Но вот на окраине Ужгорода — ресторан «Деца у нотаря»: «Сто грамм у нотариуса». Владелец — Павло Чучка, с внешностью Портоса: местный политический деятель, ресторатор и собиратель закарпатского фольклора. Переводит русскую и прочую классику на дравцевский диалект, существующий только в одном селе Дравцы: «Несеренчлива у них доля, / Не вильо ix утikло с поля, / Киби не цiсарьова воля, / Не зухабили би Москви». Основатель фестиваля юмора «Карпатский словоблуд». Чучка — серьезный политик: ведет борьбу с деятелями из Партии регионов, которые хотят объявить ему импичмент в селе Руськi Геiвцi.

В «Деце» мы едим острый густой суп бограч — что-то вроде солянки, гурку закарпатскую — ливерную колбасу, цигань-печеню (жаркое), кукурузную кашу с брынзой — баньош. В Закарпатье вообще почти везде вкусно: за Боронявой в простой придорожной харчевне с неказистым именем «Транзит» съели отменного копченого карпа — сами коптят. Вдоль дорог — оживленная торговля грибами. Аккуратно разложены по ведрам: отдельно белые, отдельно подберезовики, подосиновики отсортированы надвое — с большими шляпками и тугие крепкие челыши.

На прощанье Павло Чучка вручает подарки: «Пришел период полураспада, и теория медицины перестала совпадать с практикой.

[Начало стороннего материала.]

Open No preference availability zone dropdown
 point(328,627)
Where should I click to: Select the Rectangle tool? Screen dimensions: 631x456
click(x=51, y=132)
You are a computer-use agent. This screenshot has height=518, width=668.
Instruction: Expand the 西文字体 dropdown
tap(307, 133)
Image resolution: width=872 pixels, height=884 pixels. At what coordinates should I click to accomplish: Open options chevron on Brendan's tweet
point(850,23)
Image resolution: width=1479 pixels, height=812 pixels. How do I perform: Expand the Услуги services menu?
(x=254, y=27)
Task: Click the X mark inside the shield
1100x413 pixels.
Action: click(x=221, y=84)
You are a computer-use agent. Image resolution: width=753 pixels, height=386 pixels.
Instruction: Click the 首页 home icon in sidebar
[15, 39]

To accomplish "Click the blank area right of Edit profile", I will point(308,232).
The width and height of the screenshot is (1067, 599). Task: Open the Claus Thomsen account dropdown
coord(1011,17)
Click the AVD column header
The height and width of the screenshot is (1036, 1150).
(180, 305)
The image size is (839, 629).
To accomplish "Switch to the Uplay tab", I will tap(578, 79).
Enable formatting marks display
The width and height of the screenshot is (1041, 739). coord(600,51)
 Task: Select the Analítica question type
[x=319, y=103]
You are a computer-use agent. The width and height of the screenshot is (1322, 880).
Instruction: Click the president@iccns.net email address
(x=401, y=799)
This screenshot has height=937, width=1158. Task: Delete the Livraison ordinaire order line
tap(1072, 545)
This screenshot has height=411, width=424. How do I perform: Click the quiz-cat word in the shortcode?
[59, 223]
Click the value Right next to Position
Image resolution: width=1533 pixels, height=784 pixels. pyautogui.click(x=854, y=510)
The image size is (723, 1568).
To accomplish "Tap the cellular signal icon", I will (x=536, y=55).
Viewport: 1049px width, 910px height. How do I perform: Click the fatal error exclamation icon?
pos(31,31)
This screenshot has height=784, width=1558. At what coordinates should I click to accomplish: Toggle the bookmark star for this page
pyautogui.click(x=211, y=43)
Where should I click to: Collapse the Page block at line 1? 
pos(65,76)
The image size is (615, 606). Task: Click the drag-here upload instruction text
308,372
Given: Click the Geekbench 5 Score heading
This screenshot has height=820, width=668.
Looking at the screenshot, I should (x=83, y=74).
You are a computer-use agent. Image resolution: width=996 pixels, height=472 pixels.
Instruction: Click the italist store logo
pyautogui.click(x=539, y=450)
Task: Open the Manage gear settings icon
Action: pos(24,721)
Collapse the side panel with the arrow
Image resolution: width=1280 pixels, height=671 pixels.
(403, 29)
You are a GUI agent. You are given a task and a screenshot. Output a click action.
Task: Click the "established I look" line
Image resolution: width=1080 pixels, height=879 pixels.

Так что примите эту многократно перегнанную сливовицу, от которой никакого болеглава и стеногрыза». Приехав в Прагу, проверил: правда.

Приятель Чучки и Тараса Возняка, профессор Ужгородского университета Сергей Федака — истинный professore: рассеянный, милый, отрешенный, деятельный — объявляет, что у нас есть шанс посетить конкурс красоты «Красуня Закарпаття». Едем!

Турбаза «Воеводина» — в предгорном лесном ущелье вокруг бассейна. Поскольку высоко и вечер — холодно: у открывающих церемонию музыкантов из трембит идет пар. Плотно одетые зрители содрогаются, но у них есть щедро наливаемый коньяк, а у красунь в купальниках — видимо, азарт. Все устроено с вполне европейским размахом. Надо думать, на турбазе немало клиентов из России, потому что конферанс идет по-украински и по-русски. Ведущие — нормальные пошляки, как всюду: про «красоты матушки-природы», про «щебетанье забияки-ручья» (чего это он забияка?). Но есть и новомодный нюанс. Говорят: «В сегодняшний день конкурс красоты не случайно совпал с праздником Рождества Пресвятой Богородицы». Приехали. То ракетно-ядерный комплекс освятят в московском храме Христа Спасителя, то красунь полуголых в двунадесятые праздники засунут. Моя фаворитка, Элеонора Демеш из Ужгорода, добирается только до полуфинала. Привет, Элеонора, мои соболезнования тебе и себе. Утешает, что победила тоже дивная красуня с дивным именем Ярослава Чорна — ну и дружба, разумеется.

Вернувшись из Закарпатья во Львов, мы попали на другой конкурс, на слэм — кто не знает, это поэтический турнир, когда каждому выступающему дается три минуты на чтение стихов, а жюри выбирается произвольно из публики. В полуфинальную шестерку украинская аудитория в сводчатом зале ресторана «Хмельной дом» вывела только двух украинцев, финальную пару составили Андрей Хаданович из Минска и Герман Лукомников из Москвы. Победил Хаданович. Да, забыл сказать: все выступавшие читали на своем языке. Белорусы — по-белорусски, украинцы — по-украински, русские — по-русски.